Abstract 12273: High Mortality in the Fischer Rat Model of Severe Pulmonary Arterial Hypertension Linked to Strain-Specific Deficiency in Right Ventricular Adaptation
Introduction: Inhibition of VEGFR2 with SU5416 (SU), in combination with chronic hypoxia (CH), causes severe, irreversible pulmonary arterial hypertension (PAH) in rats associated with the development of complex intimal and plexiform lesions. In this study, we explored the potential importance of differences in genetic background for the development of severe PAH by comparing the response of Sprague-Dawley (SD) to Fischer rats to SU/CH.
Methods: SU5416 (SU: 20mg/kg), or vehicle (Control) was subcutaneously injected in 6-week-old Sprague-Dawley (SD, Harlan, USA) or Fischer rats (CDF, Charles River) followed by a 3-week exposure to CH (10% oxygen).
Results: In SD (n=6) and Fischer (n=13) rats, SU+CH resulted in similar, marked elevation in RVSP (104± 13 and 102±6 mmHg, respectively; NS) and RV hypertrophy (RV/LV+septum: 68±5% and 72±6%, respectively, NS). Despite comparable hemodynamic abnormalities, there was a remarkable difference in mortality with 100% of SD and only 27% of Fischer rats surviving to 8 weeks (p<0.01). At 4 weeks after SU/CH, both Fischer and SD rats showed similar increases in RV wall thickness and decreased PA acceleration time by echocardiography. However, at 7 to 8 weeks, Fisher (but not SD) rats exhibited evidence of RV enlargement, determined by the ratio of RV to LV internal diameter (RVID/LVID). The RVID/LVID was markedly elevated in the early mortality group of Fischer rats (1.5 ± 0.1) vs SD survivors (0.82 ± 0.05) and Fischer survivors (0.82 ±0.16, p < 0.01, early mortality vs. survivor), consistent with the onset of RV dysfunction. Indeed, RV dilatation was seen only in the Fischer rats that showed early mortality, suggesting that a deficiency in RV adaptation contributed to poor survival in this background strain.

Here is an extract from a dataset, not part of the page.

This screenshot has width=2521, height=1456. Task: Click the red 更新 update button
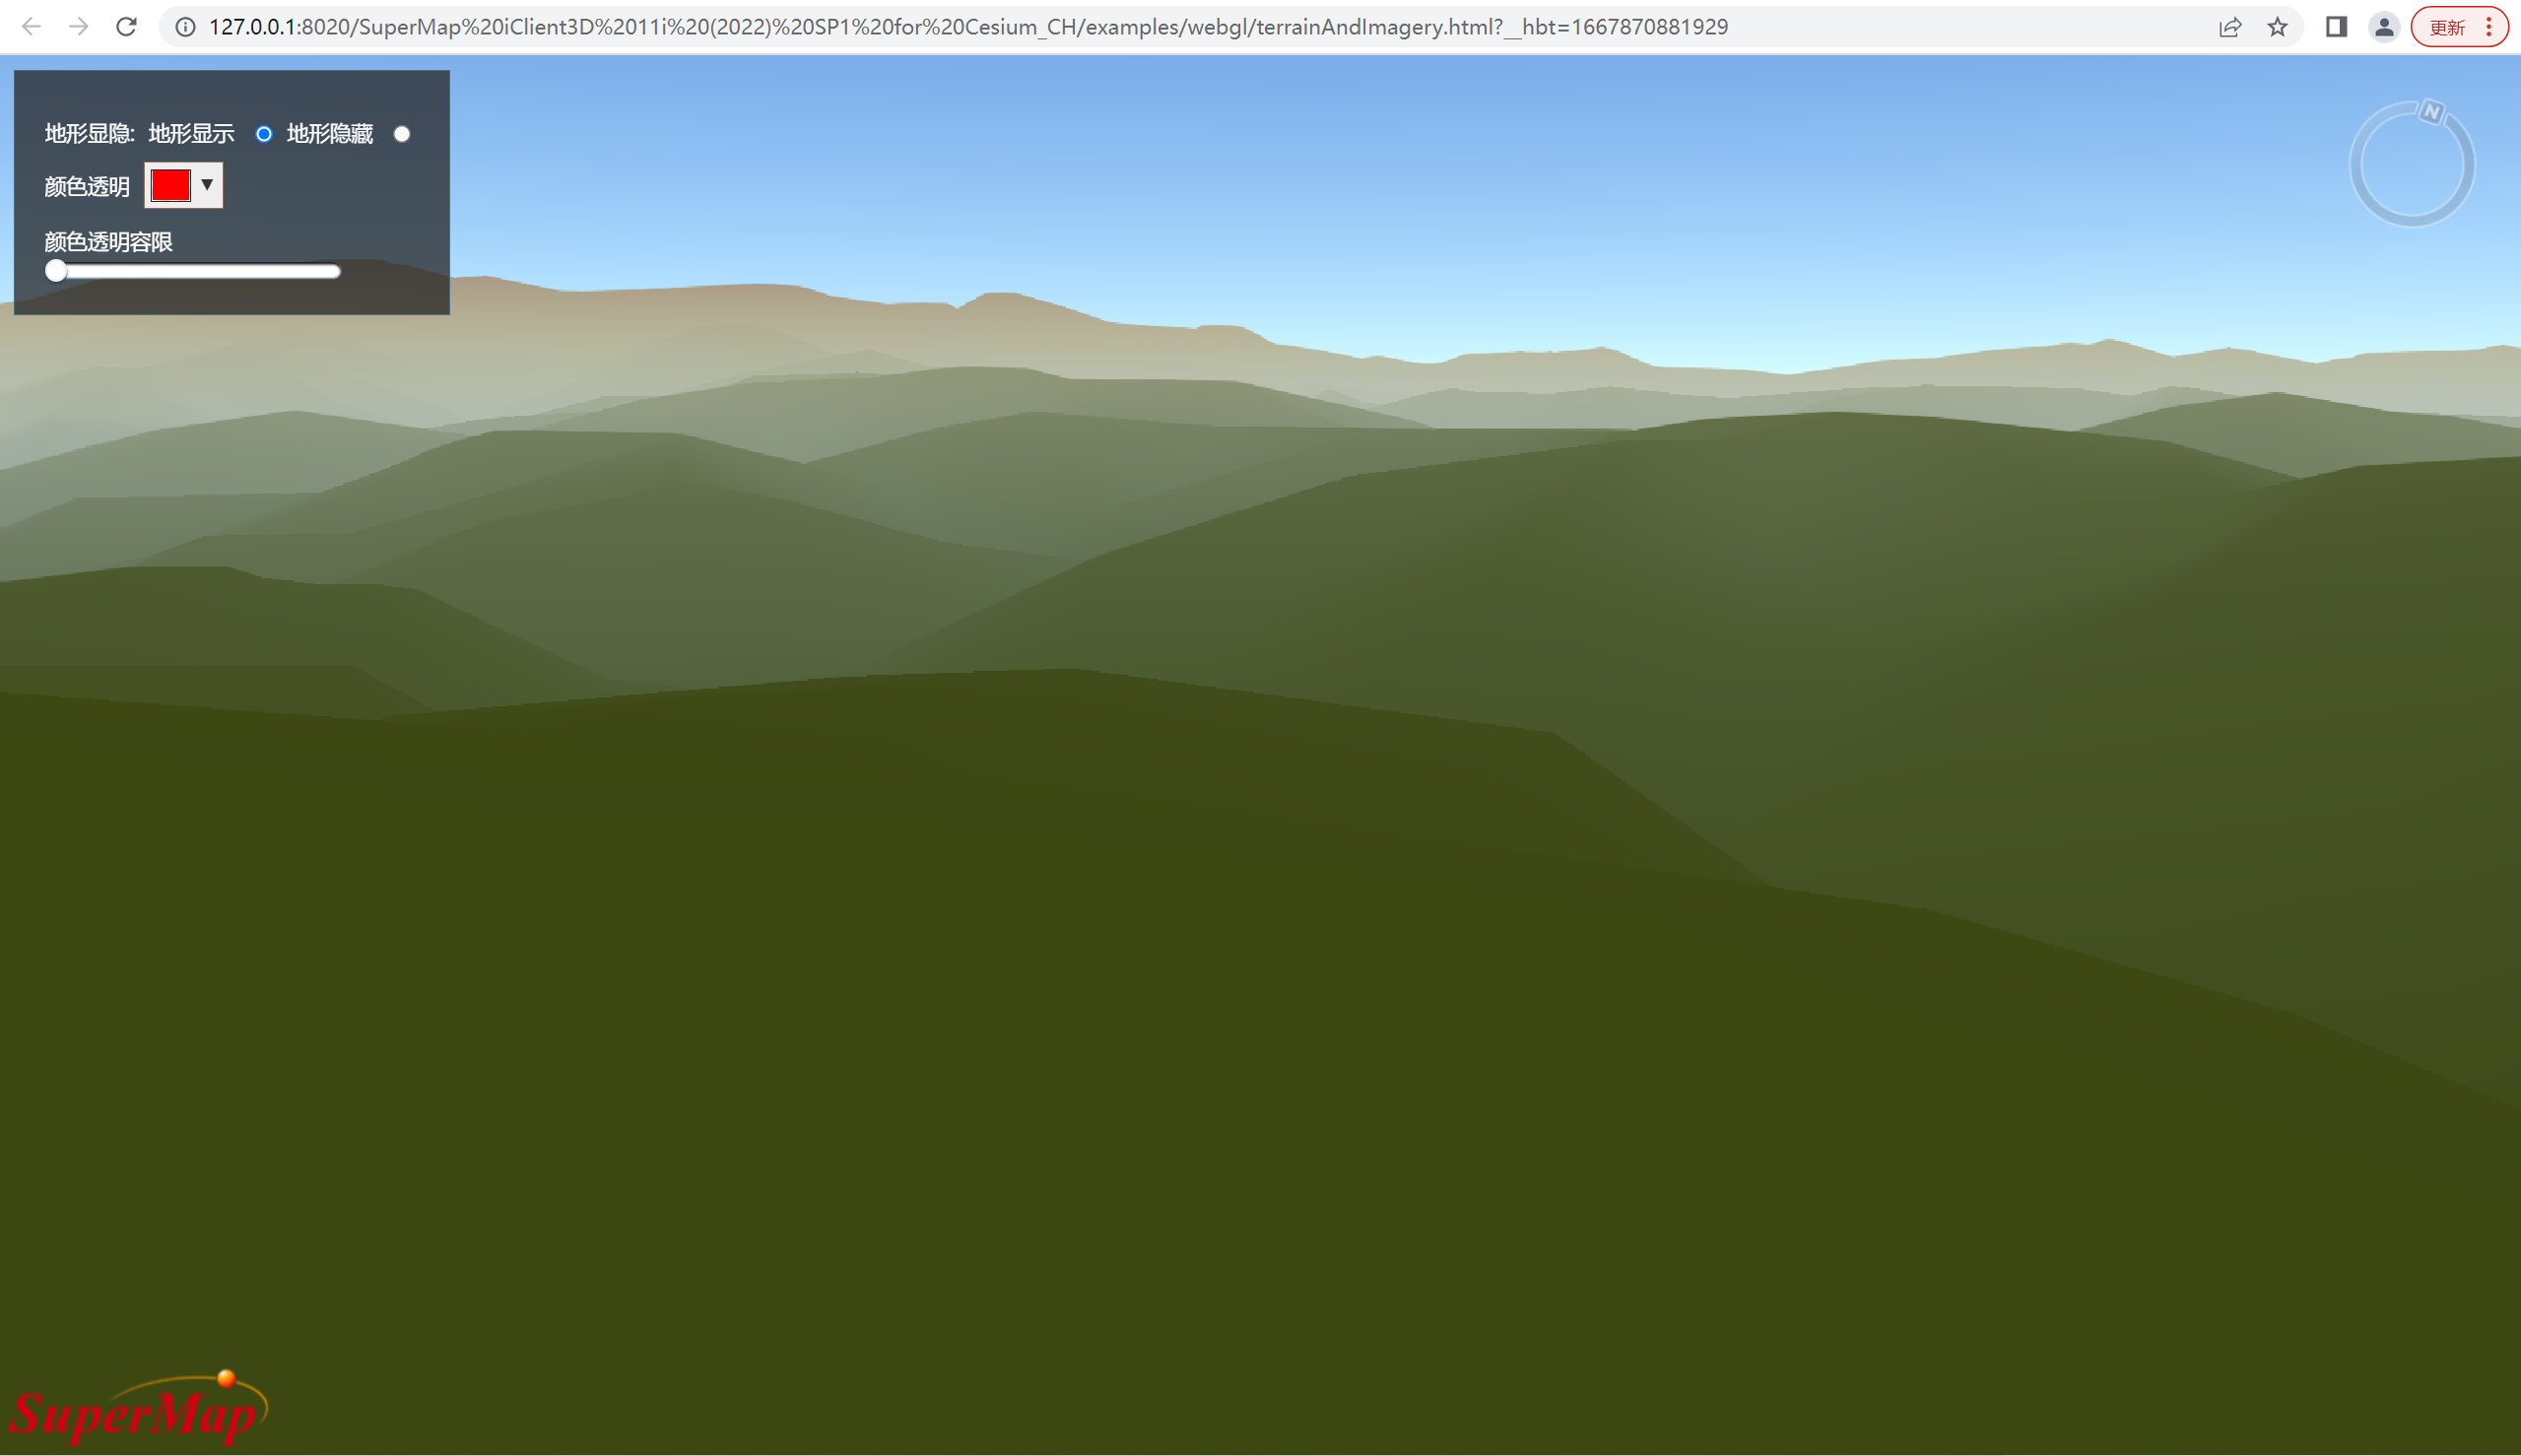click(2447, 27)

Conclusions: These data identify important strain differences that impact on the outcomes in a clinically relevant model of severe PAH. Although Fischer rats showed similar hemodynamic responses compared with SD rats in the SU/CH model, they exhibited much higher mortality, due to differences in RV adaptation in response to the increased hemodynamic load. Therefore, this model provides a unique opportunity to explore the mechanisms underlying RV failure in severe PAH and develop strategies to restore RV adaptation.
Author Disclosures: B. Jiang: None. C. Suen: None. Y. Deng: None. M. Taha: None. S. Wen: None. D. Courtman: None. D. Stewart: Ownership Interest; Modest; Northern Therapeutics.
- © 2014 by American Heart Association, Inc.